2010-11’de Kuzey Afrika'da başlayıp kısa sürede tüm Arap coğrafyasına yayılan isyan dalgası, Körfez ülkesini de etkiledi. 2011 yılının ilk aylarında, iş imkanı ve vatandaşlığa dayalı bazı haklar talep eden küçük grupların gösterileri, halkın siyasi hareketliliğinin ilk sinyalleriydi. Kuveyt'teki gerginlik, 2011 sonlarına doğru Ulusal Meclis'teki 16 milletvekili hakkında 350 milyon doları bulan rüşvet iddialarının ortaya atılmasıyla yükseldi. Kamu fonlarının yurt dışındaki bankalara transfer edildiğini öne süren muhalif milletvekilleri, Başbakan Şeyh Nasır El Muhammed El Sabah hakkında soru önergesi verdiler. Başbakan'ın milletvekillerinin sorularını yanıtlamasının kabine tarafından engellenmesi tepkiyle karşılandı. Parlamentoyu basan protestocuların zorlamasıyla 28 Kasım 2011 günü hükümet istifa etti.

Kuveyt Emiri Şeyh Sabah El Ahmed El Sabah, Aralık 2011'de Ulusal Meclisi feshetti.
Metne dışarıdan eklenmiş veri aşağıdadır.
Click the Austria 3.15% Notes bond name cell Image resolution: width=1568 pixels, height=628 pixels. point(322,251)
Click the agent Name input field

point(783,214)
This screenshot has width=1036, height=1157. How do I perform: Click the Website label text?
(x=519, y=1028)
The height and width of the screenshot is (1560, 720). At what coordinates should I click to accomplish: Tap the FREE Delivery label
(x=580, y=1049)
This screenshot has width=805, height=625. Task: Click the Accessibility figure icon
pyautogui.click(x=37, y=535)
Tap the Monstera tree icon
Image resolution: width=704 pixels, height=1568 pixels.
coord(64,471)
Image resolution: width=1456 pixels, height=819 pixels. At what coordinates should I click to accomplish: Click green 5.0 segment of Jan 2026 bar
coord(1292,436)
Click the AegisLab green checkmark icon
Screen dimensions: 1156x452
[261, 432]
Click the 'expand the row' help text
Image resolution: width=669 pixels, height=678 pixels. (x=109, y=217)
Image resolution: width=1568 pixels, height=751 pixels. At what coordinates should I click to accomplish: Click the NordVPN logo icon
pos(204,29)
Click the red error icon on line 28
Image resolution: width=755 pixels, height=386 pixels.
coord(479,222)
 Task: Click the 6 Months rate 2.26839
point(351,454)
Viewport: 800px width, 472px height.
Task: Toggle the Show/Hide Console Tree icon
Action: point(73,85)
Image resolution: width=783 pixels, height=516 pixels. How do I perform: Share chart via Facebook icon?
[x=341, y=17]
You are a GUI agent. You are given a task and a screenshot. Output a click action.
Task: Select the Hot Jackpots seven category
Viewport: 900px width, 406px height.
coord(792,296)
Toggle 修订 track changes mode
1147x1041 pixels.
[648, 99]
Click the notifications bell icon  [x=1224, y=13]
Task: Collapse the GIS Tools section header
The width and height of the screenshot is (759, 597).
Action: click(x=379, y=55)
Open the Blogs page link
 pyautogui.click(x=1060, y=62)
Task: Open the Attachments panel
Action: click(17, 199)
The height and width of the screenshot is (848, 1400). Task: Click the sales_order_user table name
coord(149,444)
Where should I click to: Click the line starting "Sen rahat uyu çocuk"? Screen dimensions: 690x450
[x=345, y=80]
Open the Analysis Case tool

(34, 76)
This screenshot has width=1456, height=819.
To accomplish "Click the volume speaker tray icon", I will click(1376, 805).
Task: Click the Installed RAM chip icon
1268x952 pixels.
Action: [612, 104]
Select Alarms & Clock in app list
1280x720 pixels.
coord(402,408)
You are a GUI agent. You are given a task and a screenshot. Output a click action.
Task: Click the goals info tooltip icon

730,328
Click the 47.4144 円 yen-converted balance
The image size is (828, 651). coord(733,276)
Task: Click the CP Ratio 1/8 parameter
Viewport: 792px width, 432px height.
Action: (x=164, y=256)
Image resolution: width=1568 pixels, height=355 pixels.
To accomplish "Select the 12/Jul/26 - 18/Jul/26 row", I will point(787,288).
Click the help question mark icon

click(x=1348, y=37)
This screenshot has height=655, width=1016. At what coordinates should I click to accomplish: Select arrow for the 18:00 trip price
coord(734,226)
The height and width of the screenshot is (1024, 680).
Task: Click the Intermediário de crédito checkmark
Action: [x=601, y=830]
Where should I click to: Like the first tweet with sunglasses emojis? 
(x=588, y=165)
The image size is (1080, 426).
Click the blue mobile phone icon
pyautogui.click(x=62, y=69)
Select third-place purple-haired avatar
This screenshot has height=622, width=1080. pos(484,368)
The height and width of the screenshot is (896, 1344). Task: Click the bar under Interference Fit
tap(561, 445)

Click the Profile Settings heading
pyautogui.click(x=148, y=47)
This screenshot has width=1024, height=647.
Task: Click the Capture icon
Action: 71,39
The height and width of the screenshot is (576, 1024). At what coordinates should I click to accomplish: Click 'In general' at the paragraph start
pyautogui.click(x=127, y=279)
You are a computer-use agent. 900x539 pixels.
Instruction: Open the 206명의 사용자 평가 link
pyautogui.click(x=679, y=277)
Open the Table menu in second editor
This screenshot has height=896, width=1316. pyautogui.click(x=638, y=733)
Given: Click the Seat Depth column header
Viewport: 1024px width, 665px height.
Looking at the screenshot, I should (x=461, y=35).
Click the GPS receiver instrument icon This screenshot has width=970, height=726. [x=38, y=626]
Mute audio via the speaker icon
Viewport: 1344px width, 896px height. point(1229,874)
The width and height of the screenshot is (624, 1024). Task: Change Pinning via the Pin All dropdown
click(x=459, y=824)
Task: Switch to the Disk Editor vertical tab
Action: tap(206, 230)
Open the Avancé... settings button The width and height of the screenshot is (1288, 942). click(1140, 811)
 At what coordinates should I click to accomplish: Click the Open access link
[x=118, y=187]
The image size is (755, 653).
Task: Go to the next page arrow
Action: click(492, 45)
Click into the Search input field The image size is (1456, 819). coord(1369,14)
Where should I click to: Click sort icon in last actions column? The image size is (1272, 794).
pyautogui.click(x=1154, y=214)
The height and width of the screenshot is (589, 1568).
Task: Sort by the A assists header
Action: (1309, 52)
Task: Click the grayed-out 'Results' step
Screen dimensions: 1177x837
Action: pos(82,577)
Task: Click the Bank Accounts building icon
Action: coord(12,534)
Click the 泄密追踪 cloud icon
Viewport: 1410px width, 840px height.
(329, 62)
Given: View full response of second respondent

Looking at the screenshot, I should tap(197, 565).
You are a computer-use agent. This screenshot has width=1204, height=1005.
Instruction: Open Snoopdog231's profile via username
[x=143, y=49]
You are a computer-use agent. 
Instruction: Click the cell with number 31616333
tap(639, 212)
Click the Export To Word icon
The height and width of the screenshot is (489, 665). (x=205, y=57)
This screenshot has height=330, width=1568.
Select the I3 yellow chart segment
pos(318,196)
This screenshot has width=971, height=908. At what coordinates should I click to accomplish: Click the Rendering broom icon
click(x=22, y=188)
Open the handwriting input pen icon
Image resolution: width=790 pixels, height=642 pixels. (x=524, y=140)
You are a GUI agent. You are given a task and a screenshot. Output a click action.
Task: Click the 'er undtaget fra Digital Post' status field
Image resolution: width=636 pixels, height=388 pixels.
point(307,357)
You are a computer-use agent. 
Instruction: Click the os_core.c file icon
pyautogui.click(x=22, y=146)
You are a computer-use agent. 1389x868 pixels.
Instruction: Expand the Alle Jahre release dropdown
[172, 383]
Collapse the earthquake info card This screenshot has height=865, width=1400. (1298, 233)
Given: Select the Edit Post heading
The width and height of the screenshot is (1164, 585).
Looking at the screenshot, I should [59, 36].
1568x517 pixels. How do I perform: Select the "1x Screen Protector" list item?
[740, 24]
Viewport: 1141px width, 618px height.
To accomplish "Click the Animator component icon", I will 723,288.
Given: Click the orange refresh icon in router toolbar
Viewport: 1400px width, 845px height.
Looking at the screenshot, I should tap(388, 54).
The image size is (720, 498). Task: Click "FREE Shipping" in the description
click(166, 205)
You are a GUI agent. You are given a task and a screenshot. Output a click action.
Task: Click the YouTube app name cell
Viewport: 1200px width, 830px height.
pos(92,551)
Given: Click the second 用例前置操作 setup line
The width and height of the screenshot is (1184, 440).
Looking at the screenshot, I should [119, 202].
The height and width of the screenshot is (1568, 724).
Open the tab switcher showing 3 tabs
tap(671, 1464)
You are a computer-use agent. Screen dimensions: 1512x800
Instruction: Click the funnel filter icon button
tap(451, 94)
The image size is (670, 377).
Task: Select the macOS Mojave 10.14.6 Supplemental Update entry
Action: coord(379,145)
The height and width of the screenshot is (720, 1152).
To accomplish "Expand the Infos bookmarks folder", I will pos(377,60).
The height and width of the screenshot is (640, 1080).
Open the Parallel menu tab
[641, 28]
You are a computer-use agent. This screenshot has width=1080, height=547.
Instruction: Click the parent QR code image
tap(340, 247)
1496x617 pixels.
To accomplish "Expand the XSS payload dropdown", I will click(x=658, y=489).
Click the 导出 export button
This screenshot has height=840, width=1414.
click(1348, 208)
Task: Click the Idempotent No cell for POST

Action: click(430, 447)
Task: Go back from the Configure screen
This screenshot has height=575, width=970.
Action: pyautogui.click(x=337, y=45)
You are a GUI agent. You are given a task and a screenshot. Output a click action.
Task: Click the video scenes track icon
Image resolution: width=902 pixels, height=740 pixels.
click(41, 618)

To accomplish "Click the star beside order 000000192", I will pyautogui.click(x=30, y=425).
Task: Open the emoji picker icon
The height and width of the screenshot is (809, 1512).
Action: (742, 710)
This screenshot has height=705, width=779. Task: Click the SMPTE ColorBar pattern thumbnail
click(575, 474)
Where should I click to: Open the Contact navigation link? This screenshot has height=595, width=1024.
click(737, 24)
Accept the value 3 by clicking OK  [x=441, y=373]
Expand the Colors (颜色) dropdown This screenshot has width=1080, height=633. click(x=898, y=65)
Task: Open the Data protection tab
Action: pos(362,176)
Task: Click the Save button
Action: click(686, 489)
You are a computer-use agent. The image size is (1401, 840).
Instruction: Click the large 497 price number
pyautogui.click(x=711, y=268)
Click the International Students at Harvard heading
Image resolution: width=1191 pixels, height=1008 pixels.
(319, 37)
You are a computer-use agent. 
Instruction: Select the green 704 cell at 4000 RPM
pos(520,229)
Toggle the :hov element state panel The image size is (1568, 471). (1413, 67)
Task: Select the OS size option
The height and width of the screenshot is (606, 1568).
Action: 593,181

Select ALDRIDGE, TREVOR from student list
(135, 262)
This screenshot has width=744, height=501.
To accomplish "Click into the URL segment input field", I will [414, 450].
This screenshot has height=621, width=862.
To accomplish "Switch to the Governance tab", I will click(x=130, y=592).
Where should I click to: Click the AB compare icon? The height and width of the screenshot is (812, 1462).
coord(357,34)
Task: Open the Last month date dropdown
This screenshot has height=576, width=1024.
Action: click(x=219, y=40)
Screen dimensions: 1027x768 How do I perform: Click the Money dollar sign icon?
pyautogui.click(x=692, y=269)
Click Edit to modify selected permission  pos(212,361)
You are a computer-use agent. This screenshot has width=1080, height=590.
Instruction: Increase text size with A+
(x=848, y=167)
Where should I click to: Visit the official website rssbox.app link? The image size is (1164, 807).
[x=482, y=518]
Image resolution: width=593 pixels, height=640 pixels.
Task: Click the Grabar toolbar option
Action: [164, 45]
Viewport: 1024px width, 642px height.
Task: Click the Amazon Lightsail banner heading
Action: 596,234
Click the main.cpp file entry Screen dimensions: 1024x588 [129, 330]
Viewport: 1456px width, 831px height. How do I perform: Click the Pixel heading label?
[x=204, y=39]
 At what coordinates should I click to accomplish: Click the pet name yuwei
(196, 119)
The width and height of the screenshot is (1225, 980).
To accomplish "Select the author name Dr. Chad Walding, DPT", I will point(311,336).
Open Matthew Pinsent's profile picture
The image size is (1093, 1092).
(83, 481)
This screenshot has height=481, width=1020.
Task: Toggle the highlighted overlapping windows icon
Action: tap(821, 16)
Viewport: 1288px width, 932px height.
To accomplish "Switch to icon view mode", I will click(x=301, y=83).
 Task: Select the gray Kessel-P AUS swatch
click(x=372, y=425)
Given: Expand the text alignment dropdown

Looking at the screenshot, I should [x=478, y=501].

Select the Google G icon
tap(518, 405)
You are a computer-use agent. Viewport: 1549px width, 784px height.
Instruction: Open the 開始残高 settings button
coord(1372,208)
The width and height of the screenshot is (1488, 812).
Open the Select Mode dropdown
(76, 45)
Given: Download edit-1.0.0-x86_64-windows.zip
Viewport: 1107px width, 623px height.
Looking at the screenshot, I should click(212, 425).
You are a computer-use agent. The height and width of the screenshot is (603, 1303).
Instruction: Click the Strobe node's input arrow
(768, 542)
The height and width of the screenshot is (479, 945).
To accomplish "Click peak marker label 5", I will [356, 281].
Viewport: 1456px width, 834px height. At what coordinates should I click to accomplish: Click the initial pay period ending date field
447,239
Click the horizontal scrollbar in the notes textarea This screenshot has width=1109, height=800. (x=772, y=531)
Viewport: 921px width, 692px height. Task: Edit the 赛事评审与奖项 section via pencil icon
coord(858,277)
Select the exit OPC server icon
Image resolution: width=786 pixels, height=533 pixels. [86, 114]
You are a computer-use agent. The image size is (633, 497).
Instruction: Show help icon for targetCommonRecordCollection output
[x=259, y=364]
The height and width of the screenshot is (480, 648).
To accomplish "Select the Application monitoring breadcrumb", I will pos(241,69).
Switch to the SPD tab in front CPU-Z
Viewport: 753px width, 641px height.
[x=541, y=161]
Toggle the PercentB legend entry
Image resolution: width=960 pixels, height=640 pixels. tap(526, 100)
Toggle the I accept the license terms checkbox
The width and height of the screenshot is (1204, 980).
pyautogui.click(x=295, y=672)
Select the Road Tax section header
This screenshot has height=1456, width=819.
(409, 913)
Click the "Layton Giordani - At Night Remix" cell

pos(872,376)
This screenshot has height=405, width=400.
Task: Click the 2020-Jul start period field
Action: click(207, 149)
Savunma Bakanı Şeyh Cabir El Mübarek El Sabah, yeni hükümeti kurmakla görevlendirildi. Ardından da erken seçime gidileceği açıklanması, suların durulmasını sağlamadı. Seçimler öncesi polis ve göstericiler arasında çıkan çatışmalarda onlarca kişi yaralandı. Ülkenin altı yıldan kısa bir süre içindeki dördüncü kez sandığa gittiği 2 Şubat 2012 tarihinde gerçekleştirilen parlamento seçimleri, muhalefetin zaferiyle sonuçlandı. İslamcıların liderliğindeki muhalefet cephesi, Ulusal Meclis'te 34 sandalye kazandı. Hükümet, ilk kez 30 kadar yabancı ve 300 yerli gözlemcinin seçimleri denetlemesine izin verdi.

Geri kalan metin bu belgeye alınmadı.